侵食対策を実施しない場合 侵食対策(※1※2) を実施した場合
砂浜が侵食消波工は波の直撃を受けて沈んでいき、やがて堤防にも被害が及ぶ恐れがある。 養浜により海底勾配が緩くなる。
波はヘッドランドにより形成されたポケットビーチにより分散されて小さくなる。

※1ヘッドランド(人工岬)
平坦な、海岸線の比較的長い侵食海岸に、大規模な突堤等を長大なスパンで設置し、波浪エネルギーを分散させ、海浜の安定化を図るもの。
※2養浜
海岸線に沿ったある区域に、砂を補給又は新たに投入し、人工的に砂浜を形成させること
青森海岸の概要(平成12年度 県へ引継ぎ)

 青森海岸は、津軽半島を背に陸奥湾に面し、過去において激しいところでは年に5m程度の侵食を受けてきたといわれ、古くから種々の侵食防止対策が試みられてきましたが、施設が貧弱なため災害があとを絶たない状況にありました。
 このため、昭和37年度に19.115kmが直轄工事区域に指定され、直轄事業に着手しました。
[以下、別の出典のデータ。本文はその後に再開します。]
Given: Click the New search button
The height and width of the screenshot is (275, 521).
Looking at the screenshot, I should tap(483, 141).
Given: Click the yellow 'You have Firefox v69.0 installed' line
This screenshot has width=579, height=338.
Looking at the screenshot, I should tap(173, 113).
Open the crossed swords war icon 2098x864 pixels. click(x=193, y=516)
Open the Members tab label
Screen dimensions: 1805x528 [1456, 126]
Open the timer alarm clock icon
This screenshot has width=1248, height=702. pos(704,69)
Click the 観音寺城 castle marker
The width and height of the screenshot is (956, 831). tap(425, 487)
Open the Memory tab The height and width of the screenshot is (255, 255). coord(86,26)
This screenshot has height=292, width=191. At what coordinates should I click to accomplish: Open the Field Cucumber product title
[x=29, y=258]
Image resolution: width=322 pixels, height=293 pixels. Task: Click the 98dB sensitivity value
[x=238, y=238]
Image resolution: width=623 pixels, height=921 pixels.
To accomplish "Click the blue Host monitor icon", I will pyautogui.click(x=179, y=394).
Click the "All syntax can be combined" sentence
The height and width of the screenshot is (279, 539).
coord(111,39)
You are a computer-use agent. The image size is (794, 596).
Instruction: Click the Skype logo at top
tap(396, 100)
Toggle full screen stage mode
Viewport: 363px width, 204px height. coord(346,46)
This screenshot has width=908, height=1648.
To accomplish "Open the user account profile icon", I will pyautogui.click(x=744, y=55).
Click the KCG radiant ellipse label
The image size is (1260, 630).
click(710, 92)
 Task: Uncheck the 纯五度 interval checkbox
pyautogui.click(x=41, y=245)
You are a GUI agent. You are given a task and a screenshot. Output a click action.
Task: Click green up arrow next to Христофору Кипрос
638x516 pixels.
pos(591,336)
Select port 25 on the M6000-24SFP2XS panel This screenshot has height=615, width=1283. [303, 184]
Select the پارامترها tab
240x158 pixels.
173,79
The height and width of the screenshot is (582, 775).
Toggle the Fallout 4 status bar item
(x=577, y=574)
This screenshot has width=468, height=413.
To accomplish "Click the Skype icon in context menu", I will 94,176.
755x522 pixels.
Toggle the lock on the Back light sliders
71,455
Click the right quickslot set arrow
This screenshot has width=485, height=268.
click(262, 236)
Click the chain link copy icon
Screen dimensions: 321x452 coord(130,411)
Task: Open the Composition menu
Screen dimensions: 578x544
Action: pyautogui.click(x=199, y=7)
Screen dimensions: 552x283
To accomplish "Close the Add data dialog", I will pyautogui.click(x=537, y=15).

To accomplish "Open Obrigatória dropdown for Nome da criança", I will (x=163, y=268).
その後数度にわたり区域の見直しが行われ、直轄事業完了時は青森市西田沢地先から平舘村根岸地先までの28.423kmとなっていました。(平成13年度10.950km完了、平成14年度17.473km完了)
 海岸線には、国道280号及びJR津軽海峡線が走り、家屋は国道の両側に連なっています。蟹田町を境にして、南側は比較的広い耕地を持ち、集落が国道と鉄道に沿って密集しています。一方北側は、海岸線に山が迫り、狭い土地に人家が点在しています。
 これらに生活する人々は、沿岸漁業への生計の依存が極めて高いところです。特にホタテ貝の養殖が盛んとなっており、青森県の重要な産業となっています。
 このため、海岸の保全と利用の要請に対応した、侵食・越波対策事業を実施しました。

対策事業の事例【人工リーフ】
波の打上高が高く、現況の堤防では高さが足りない所は、人工リーフと呼ばれる構造物で波の高さを低く抑えます。人工リーフは離岸堤と異なり、海中に築造されるため、景観上もすぐれた構造物です。




 
【緩傾斜堤】
波浪による打ち上げ高が現況堤防を越え、また、現況堤防が老朽化している箇所については、堤防を腹付けする方式の緩傾斜堤を整備しました。
これにより堤防の補強と越波防止を図ることができるとともに、傾斜が緩い階段構造とすることにより、水辺へのアクセスや利便性の向上を図っています。